** MATERIAL PROVIDED follows **
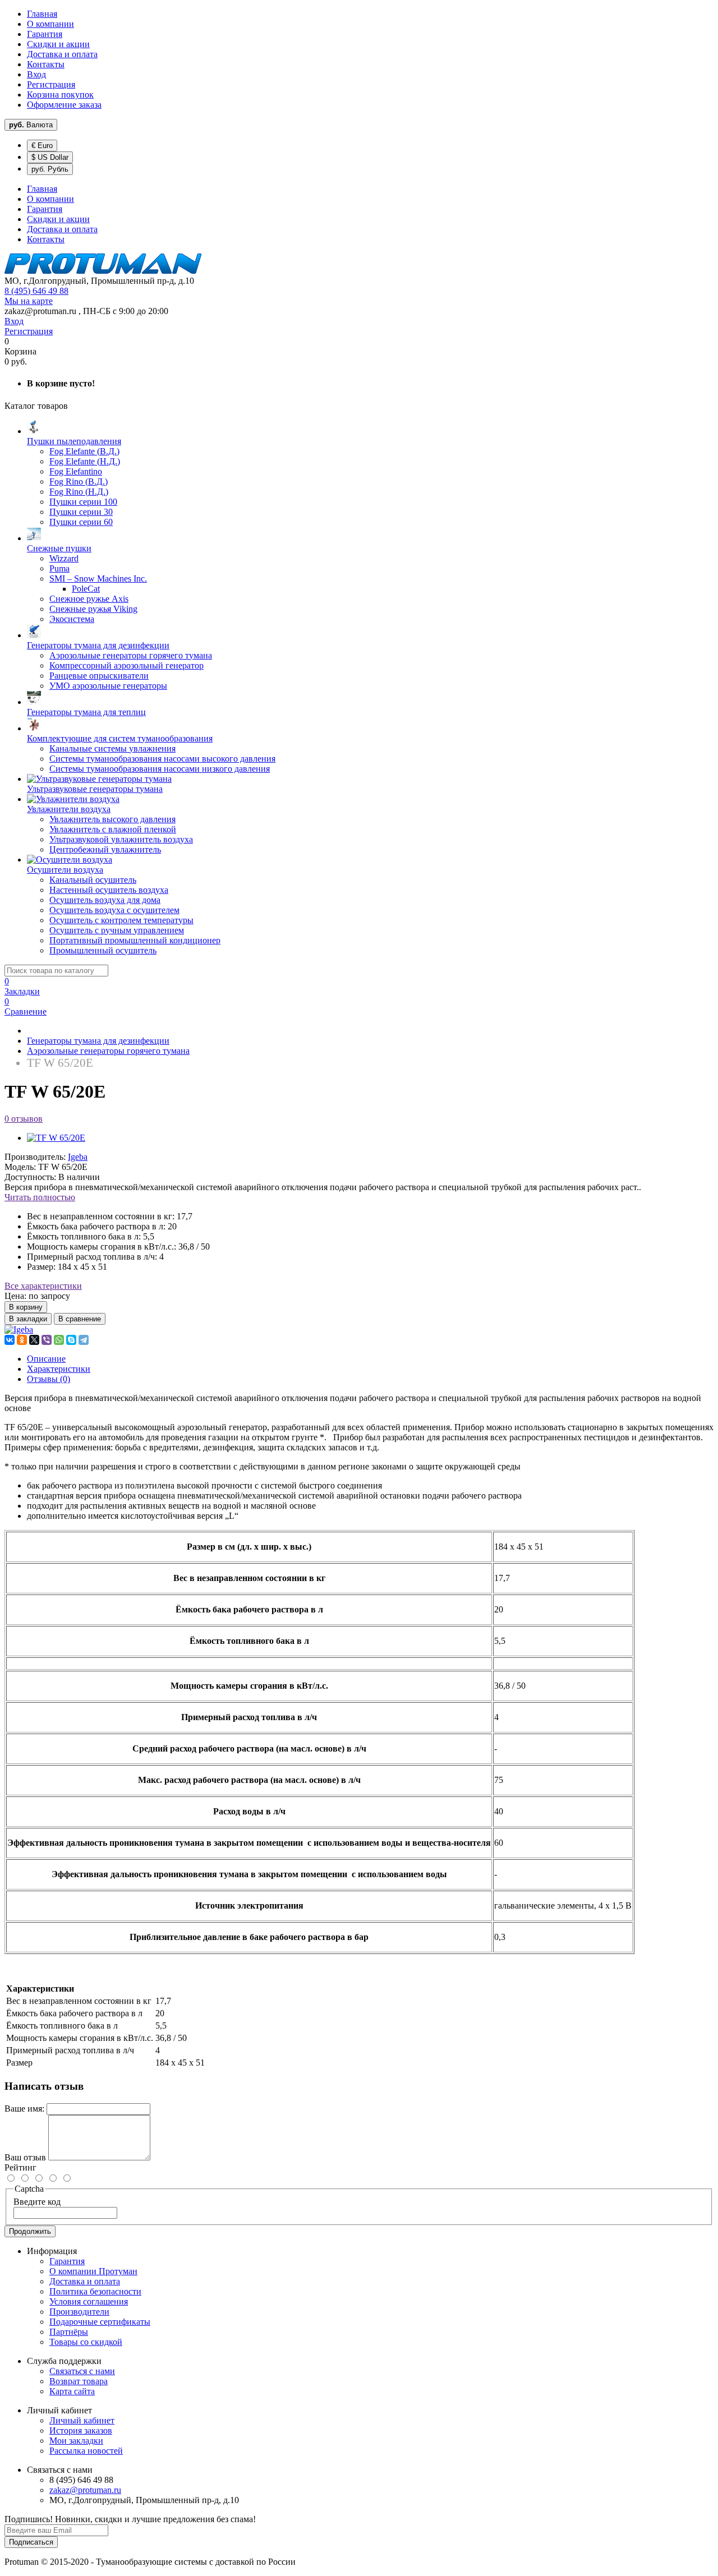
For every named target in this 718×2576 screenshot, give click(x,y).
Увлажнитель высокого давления (112, 819)
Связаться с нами (82, 2371)
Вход (36, 74)
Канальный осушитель (92, 879)
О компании (50, 24)
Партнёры (68, 2332)
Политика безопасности (95, 2291)
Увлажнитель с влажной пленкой (112, 829)
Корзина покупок (60, 94)
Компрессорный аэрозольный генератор (126, 665)
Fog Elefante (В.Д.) (84, 451)
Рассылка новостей (86, 2450)
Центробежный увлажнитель (105, 849)
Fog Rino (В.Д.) (78, 481)
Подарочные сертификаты (99, 2321)
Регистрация (51, 84)
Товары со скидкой (85, 2342)
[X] (34, 1340)
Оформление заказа (64, 104)
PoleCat (86, 588)
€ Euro (42, 145)
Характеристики (58, 1369)
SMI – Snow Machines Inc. (98, 578)
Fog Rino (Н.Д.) (78, 491)
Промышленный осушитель (103, 950)
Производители (79, 2311)
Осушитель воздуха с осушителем (114, 910)
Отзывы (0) (48, 1379)
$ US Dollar (49, 157)
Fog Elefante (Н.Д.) (84, 461)
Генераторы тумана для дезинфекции (98, 1040)
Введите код (37, 2201)
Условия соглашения (88, 2301)
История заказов (80, 2430)
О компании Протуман (93, 2271)
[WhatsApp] (59, 1340)
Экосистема (71, 619)
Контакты (46, 64)
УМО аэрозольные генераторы (108, 685)
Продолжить (30, 2231)
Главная (42, 14)
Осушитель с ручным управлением (116, 930)
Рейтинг (20, 2167)
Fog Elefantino (75, 471)
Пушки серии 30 (81, 512)
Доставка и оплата (62, 54)
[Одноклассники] (22, 1340)
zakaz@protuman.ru (85, 2490)
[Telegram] (84, 1340)
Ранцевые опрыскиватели (99, 675)
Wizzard (64, 558)
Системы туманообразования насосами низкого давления (159, 768)
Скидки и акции (58, 44)
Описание (46, 1358)
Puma (59, 568)
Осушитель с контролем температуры (121, 920)
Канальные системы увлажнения (112, 748)
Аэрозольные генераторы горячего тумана (130, 655)
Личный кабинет (81, 2420)
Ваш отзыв (25, 2157)
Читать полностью (39, 1197)
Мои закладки (76, 2440)
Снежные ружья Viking (93, 609)
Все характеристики (43, 1286)
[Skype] (71, 1340)
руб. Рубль (49, 169)
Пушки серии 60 (81, 522)
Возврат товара (78, 2381)
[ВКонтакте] (9, 1340)
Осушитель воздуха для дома (104, 900)
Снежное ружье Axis (88, 598)
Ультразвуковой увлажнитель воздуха (121, 839)
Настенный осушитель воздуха (108, 890)
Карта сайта (72, 2391)
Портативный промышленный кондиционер (134, 940)
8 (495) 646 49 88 (36, 291)
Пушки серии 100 (83, 501)
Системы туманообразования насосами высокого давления (162, 758)
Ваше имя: (24, 2108)
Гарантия (44, 34)
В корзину (26, 1307)
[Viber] (47, 1340)
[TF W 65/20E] (56, 1137)
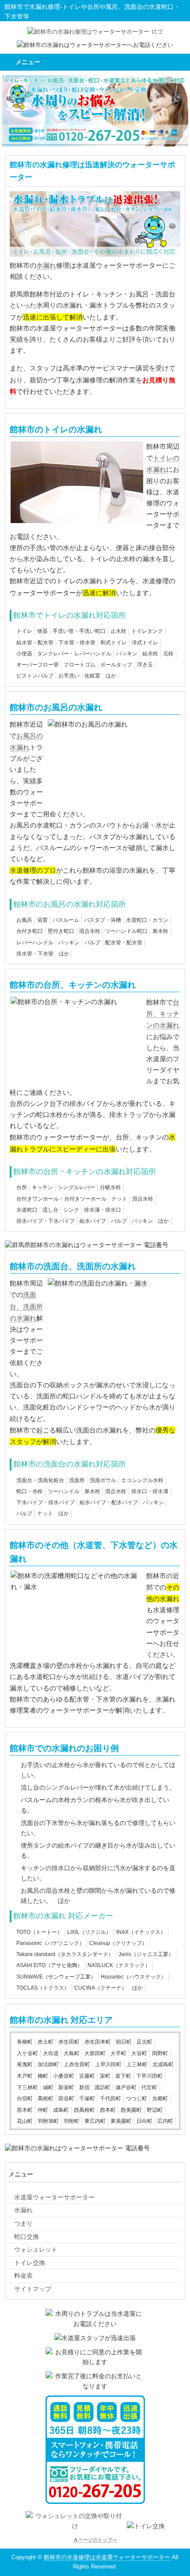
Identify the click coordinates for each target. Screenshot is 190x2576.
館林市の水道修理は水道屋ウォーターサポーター (107, 2557)
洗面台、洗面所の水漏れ (26, 1306)
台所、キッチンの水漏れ (162, 1013)
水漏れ (46, 265)
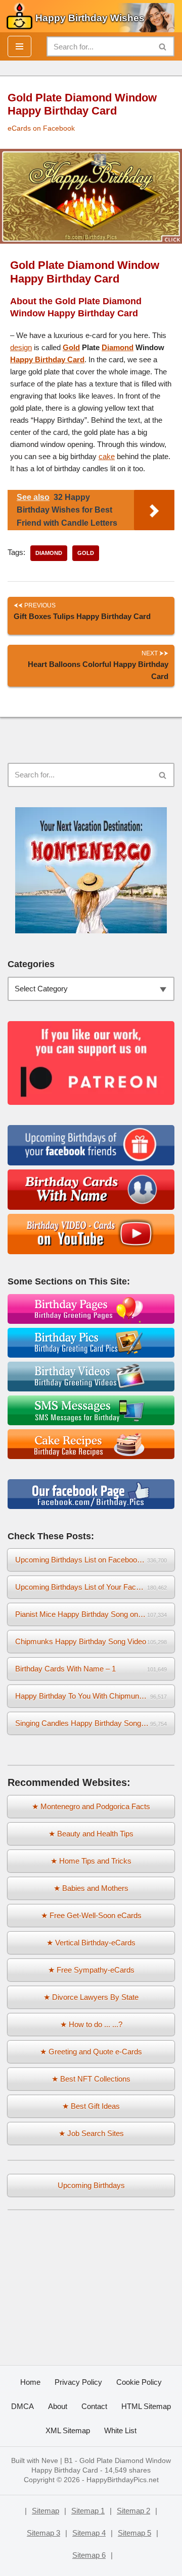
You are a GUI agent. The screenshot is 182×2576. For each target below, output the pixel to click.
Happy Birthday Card (47, 359)
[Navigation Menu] (19, 46)
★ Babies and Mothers (91, 1888)
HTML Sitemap (146, 2406)
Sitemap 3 (43, 2533)
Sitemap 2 (133, 2510)
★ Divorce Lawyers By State (91, 1997)
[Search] (163, 46)
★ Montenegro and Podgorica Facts (91, 1806)
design (21, 347)
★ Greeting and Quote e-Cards (91, 2051)
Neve (49, 2461)
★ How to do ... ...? (91, 2024)
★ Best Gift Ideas (91, 2106)
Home (30, 2382)
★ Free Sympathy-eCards (91, 1970)
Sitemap (45, 2510)
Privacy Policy (78, 2382)
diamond (48, 553)
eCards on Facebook (41, 128)
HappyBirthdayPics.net (122, 2480)
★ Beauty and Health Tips (91, 1833)
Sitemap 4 (89, 2533)
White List (120, 2430)
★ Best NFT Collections (91, 2079)
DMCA (22, 2406)
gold (85, 553)
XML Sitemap (68, 2430)
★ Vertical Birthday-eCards (91, 1942)
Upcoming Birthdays (91, 2185)
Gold (71, 347)
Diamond (117, 347)
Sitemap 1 (88, 2510)
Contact (94, 2406)
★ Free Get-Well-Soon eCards (91, 1915)
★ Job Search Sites (91, 2133)
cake (107, 456)
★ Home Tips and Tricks (91, 1861)
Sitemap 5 (134, 2533)
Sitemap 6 (89, 2555)
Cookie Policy (139, 2382)
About (57, 2406)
** End of MATERIAL PROVIDED **
Among the entries above, the line containing "Neve (49, 2461)", the line containing "Collections (91, 2079)", and all lines between them are to be restated word for word; nothing else belongs in the reply.

SOLUTION TO THIS PROBLEM
Neve (49, 2461)
★ How to do ... ...? (91, 2024)
★ Best Gift Ideas (91, 2106)
Home (30, 2382)
★ Free Sympathy-eCards (91, 1970)
Sitemap (45, 2510)
Privacy Policy (78, 2382)
diamond (48, 553)
eCards on Facebook (41, 128)
HappyBirthdayPics.net (122, 2480)
★ Beauty and Health Tips (91, 1833)
Sitemap 4 (89, 2533)
White List (120, 2430)
★ Best NFT Collections (91, 2079)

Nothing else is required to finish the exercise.